Plant Seeks Permit to Treat, Discharge Acidic Wastewater
(AP) — A Louisiana fertilizer plant says it can treat contaminated and highly acidic wastewater to drinking-water standards, and wants a state permit to discharge treated water into the Mississippi River — the drinking water source for New Orleans and other downriver communities.
PCS Nitrogen Fertilizer LP has shut down a production line that, since the 1960s, has piled up a 180-foot-tall (55-meter) heap of phosphogypsum at its plant in Geismar. That pile is topped by lakes holding an estimated 90 million to 100 million gallons (340.7 million to 378.5 million liters) of wastewater — enough to fill two-thirds of the vast building where NASA assembled moon rockets.
Contaminants include heavy metals, nutrients and trace amounts of radioactive elements.
The company has been barred for decades from letting the water get into nearby waterways. But it is now seeking permission to treat the water at its plant in Geismar, between Baton Rouge and New Orleans, and discharge it into the river, The Advocate reported.
The gypsum might collapse, releasing the contaminated water, if that water is simply allowed to sit in the storage lakes, the company says.
Discharges would have to meet federal standards for drinking water, according to PCS Nitrogen and the state Department of Environmental Quality.
“We are proud community members here in Louisiana and understand our responsibility to care for the environment and public health,” Richard Holder, general manager of the plant, said in a statement.

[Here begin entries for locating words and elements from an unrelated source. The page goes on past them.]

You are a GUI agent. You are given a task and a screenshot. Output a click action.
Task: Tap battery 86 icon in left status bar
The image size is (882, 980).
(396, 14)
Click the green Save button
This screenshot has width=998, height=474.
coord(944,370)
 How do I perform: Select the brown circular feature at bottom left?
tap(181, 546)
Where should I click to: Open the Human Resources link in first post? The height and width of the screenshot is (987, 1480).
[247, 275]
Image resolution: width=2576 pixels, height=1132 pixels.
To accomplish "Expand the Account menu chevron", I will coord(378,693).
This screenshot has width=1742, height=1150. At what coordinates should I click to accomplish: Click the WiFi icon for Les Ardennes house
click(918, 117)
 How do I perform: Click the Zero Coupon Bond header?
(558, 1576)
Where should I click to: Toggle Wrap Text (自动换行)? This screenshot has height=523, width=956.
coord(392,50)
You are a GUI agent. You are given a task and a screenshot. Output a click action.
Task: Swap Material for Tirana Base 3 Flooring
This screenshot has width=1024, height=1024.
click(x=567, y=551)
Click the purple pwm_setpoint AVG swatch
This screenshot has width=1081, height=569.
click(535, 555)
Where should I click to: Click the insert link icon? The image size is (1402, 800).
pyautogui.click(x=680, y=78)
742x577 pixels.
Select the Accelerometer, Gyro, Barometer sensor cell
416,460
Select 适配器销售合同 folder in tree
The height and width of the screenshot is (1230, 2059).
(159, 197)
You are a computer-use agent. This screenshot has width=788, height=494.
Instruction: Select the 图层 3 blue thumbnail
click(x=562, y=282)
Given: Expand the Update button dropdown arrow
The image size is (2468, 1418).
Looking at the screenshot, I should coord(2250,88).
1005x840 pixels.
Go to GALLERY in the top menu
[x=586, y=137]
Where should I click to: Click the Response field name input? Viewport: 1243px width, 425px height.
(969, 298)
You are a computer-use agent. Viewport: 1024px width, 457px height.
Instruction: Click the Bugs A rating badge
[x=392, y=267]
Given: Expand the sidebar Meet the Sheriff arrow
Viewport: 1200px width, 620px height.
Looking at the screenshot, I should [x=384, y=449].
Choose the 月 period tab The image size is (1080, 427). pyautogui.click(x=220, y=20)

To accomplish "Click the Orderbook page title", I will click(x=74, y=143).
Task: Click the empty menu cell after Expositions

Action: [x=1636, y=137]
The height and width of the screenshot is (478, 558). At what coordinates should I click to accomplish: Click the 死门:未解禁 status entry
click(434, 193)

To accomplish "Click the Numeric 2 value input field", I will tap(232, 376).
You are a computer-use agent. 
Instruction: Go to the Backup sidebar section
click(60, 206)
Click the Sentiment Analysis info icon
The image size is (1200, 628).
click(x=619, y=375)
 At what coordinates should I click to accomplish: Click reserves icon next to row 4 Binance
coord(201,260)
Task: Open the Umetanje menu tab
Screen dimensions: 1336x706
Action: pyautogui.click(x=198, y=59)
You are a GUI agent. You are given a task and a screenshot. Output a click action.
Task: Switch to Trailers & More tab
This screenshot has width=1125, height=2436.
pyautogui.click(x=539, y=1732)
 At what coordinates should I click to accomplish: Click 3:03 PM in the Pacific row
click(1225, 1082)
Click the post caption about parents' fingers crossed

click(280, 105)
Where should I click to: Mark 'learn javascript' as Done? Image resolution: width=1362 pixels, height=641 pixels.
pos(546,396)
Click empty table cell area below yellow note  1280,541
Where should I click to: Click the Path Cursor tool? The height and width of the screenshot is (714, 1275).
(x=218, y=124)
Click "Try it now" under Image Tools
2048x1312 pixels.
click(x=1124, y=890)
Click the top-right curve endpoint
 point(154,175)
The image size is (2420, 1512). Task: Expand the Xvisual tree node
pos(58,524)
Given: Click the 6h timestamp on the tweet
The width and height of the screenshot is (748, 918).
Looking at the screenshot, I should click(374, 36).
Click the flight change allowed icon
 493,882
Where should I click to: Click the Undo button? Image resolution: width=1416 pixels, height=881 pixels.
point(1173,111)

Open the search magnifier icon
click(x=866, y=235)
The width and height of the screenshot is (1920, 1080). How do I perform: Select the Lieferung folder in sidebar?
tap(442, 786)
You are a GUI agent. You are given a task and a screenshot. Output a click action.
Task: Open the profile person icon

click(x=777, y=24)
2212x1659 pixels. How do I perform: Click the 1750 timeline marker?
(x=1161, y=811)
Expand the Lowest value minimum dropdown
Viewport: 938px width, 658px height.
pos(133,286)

Treating the water will benefit the environment and community, he said.
Environmental groups have asked the U.S. Environmental Protection Agency to end a federal exemption and declare the acidic water and gypsum hazardous waste.
PCS Nitrogen’s plan is still under consideration. Some environmental groups raised objections during a public hearing and a comment period that ended earlier this month.
Matt Rota and Naomi Yoder, two staffers with Healthy Gulf, and Darryl Malek-Wiley, of the Sierra Club, said the proposed permit didn’t consider concerns noted by EPA when the state renewed the plant’s discharge permit in 2015.
EPA noted that a section imposing federal concentrating limits also lets the amount of phosphorus going into the river rise with the river’s flow.
The 2015 permit application also didn’t seem to consider effects on drinking water downstream, the EPA said.
The river downstream from Geismar provides drinking water for nearly a million people, including those in Jefferson Parish and New Orleans, the state health department says. Tens of thousands more rely on Bayou Lafourche, which carries water from the Mississippi.
Some environmentalists also worry that phosphorus and nitrogen in the water could worsen the Gulf of Mexico’s annual dead zone, in which the nutrients play a major part.
PCS Nitrogen said that since it shut down its phosphoric acid line in late 2018, phosphorus releases into the river fell by 50% and the company expects them to fall to 22% of pre-closure levels by 2023.
The proposed permit still allows sizeable releases of both phosphorus and nitrogen, with no or only moderate reductions from earlier permits, the newspaper said.
Treating the water is expected to take two to three years. It will take 20 to 30 years to treat water that gradually seeps out of the pile, the company told regulators.
It said other options, such as injecting the water into deep wells or hauling it to a treatment site, were too costly or posed other risks.
The planned treatment would cost about $20 million, compared to $86 million for trucking the water somewhere else, according to company officials.
PCS Nitrogen is part of Nutrien Ltd., based in Saskatoon, Saskatchewan, Canada.